I looked in the fridge and found nothing to eat. I’m honestly not sure why I even looked. It’s not as if it would change the second or third or fourth time. I finally gave up on my hope that the bare refrigerator before me would magically change its appearance and ate a piece of bread before heading to Bible study. When I came home, what I saw at my door caused me to weep with gratitude.

Groceries. Probably $100 worth of groceries placed on my doorstep. At the time I didn’t know who, but I knew Who. The Lord provides. I wept and praised the Lord that night. I praised him for a stocked kitchen. I praised him for the Body of Christ. I thanked him for his kindness to me in the form of a contented belly.

Eventually, after many months of struggle, he provided what I’d been praying for all along—a better job. And I praised him once more.

Learning to Trust the Lord

At the beginning of my financial struggle that stretched for almost a year, I remember looking at my budget and crying at the sight of it.

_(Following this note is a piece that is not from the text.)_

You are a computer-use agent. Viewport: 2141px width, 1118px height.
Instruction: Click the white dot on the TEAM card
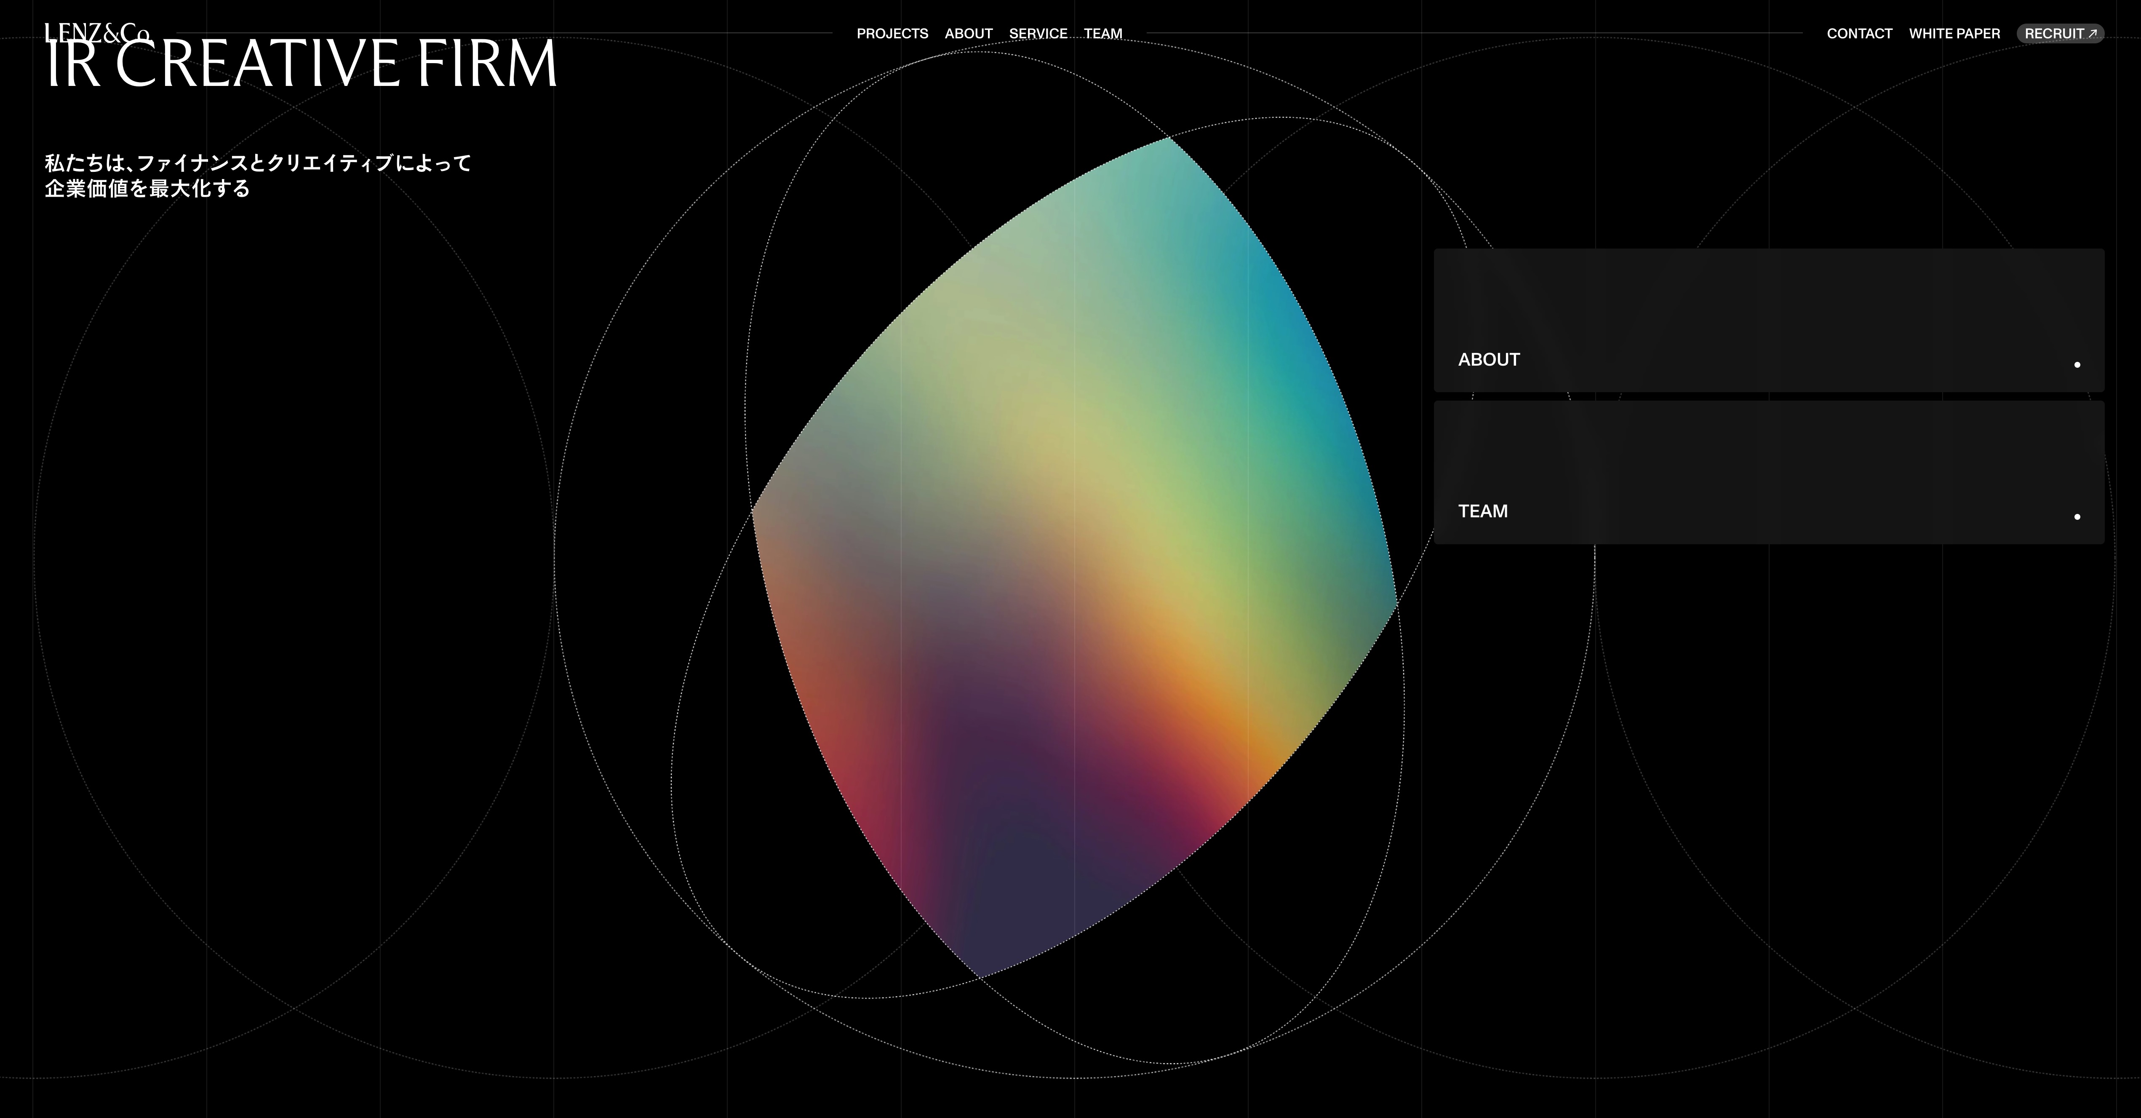2077,517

I lamented to God saying, “How am I gonna pay my bills?” By the end, I saw the disparity between my budget and cash flow and prayed, “Lord, I don’t know how I’m gonna pay rent, but I know I can trust you.” I lay my head on my pillow and slept peacefully. I simply trusted him to provide.

Until that point, I’d lived my adult life forced to learn how to provide for myself. This instilled in me prideful self-sufficiency that the Lord needed to wreck. He also showed me that I could trust him as my Provider—that he wouldn’t leave me stranded. He’d always be with me.

He’d done a work in my heart. Though the suffering of struggling financially wasn’t easy, my heart was settled. I was content.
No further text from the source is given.